LIQUOR / Grenache
Part of the Port Philip zone which surrounds Melbourne, the Yarra Valley is located an hour outside Melbourne and is one of the most important fine wine growing regions in Australia. The Yarra Valley’s viticultural history extends back to 1838 when the Ryrie Brothers planted the first vineyards at what is now Yering Station, with the first vintage produced in 1845 by the legendary James Dardel. In 1863 Hubert de Castella established St Huberts Vineyards and Guillaume de Pury established Yeringberg, bringing the total area under vine to 430 acres. This trend continued with the establishment of Yeringa with David Mitchell planting vineyards at Stringybark Creek increasing the area under vine to 1000 acres. This period of growth was followed by a series of poor vintages and tough economic conditions which saw vineyard production completely cease by 1937.

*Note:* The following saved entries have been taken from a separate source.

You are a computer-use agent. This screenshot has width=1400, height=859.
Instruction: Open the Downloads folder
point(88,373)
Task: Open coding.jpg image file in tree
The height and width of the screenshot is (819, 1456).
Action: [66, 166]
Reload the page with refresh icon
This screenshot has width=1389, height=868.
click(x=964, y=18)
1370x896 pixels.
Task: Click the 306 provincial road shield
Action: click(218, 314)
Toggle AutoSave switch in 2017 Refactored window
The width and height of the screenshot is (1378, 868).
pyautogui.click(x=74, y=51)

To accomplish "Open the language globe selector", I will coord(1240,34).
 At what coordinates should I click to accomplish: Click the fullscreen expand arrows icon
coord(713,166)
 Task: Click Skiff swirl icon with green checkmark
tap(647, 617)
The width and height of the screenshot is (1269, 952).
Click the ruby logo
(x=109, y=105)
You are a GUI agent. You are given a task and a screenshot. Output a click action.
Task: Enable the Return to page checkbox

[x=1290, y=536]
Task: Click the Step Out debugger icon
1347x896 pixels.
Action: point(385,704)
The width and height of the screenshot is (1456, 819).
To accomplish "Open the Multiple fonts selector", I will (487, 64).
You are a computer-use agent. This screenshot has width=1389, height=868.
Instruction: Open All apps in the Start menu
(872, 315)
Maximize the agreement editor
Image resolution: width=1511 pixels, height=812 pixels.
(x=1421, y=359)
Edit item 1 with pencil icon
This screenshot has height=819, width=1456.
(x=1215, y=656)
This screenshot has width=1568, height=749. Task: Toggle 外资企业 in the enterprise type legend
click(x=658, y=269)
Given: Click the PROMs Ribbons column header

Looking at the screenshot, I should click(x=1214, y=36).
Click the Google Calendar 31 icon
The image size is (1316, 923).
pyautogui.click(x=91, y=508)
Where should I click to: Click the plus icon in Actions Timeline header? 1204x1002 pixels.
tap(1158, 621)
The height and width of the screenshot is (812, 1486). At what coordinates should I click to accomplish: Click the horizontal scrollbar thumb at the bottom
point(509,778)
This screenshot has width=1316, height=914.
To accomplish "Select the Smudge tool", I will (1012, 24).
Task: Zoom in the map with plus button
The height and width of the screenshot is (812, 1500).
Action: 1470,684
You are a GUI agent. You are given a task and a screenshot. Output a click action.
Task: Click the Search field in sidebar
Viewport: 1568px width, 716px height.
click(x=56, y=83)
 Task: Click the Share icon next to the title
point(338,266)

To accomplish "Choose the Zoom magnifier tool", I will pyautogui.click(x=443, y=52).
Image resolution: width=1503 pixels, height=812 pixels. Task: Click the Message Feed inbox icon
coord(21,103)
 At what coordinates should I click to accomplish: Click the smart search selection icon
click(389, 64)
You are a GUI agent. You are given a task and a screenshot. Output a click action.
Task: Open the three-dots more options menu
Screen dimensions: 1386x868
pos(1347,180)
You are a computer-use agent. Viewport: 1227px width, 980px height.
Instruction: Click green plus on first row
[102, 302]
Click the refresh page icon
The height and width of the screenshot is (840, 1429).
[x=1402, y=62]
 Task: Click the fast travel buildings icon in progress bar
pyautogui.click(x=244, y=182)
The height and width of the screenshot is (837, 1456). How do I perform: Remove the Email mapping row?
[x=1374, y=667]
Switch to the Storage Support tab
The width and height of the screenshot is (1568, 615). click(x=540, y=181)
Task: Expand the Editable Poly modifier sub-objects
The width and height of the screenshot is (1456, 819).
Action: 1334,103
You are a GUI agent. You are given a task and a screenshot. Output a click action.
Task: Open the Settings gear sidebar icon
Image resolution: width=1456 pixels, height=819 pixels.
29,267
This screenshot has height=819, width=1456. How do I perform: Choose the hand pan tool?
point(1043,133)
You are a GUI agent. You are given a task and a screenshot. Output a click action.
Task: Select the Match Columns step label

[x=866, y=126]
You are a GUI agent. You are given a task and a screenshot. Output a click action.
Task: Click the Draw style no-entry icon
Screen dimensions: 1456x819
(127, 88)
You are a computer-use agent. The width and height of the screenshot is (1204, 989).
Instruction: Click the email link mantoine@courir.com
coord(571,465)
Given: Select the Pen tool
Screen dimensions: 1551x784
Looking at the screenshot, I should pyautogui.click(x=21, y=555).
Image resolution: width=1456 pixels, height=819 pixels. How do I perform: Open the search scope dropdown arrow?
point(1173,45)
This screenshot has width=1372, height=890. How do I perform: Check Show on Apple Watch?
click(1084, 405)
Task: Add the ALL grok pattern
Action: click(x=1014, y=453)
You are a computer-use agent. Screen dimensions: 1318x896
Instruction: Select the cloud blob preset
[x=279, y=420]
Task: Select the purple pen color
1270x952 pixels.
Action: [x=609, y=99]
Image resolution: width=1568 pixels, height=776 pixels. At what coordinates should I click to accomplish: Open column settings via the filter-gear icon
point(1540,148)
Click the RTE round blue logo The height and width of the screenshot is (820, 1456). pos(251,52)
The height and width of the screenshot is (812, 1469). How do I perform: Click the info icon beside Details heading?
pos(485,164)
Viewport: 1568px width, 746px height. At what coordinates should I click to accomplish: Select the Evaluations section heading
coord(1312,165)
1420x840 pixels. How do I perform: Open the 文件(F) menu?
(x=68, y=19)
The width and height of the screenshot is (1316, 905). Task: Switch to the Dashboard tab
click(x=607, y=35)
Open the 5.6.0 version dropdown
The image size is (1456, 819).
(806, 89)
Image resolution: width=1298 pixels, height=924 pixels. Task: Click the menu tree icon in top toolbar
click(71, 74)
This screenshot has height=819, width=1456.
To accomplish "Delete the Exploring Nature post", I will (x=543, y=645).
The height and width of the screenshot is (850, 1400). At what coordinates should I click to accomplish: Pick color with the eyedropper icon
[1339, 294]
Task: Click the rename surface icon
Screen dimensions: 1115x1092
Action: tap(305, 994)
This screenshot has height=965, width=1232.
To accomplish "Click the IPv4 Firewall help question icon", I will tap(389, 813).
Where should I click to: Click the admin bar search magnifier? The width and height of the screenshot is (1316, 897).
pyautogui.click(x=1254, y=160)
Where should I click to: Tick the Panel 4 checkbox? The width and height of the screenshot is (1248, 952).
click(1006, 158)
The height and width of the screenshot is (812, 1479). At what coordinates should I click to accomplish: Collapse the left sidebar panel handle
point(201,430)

The Yarra Valley’s modern renaissance began when Reg Egan planted Wantirna Estate in 1963 and was followed in the late 1960s and early 1970s by Mount Mary, Yeringberg, Yarra Yering, St Huberts, Seville Estate, Yarra Burn, Chateaux Yeringa (now de Bortoli) and others, From the this period through to the late 1990’s investment and expansion continued, with the majority of wineries small, quality conscious, boutique producers of top quality wine which fetched appropriate prices. The latter period of the 1990’s saw large scale corporate investment, with Moet & Chandon establishing Domaine Chandon alongside acquisitions by Mildara Blass, McWilliams, Hardys and others.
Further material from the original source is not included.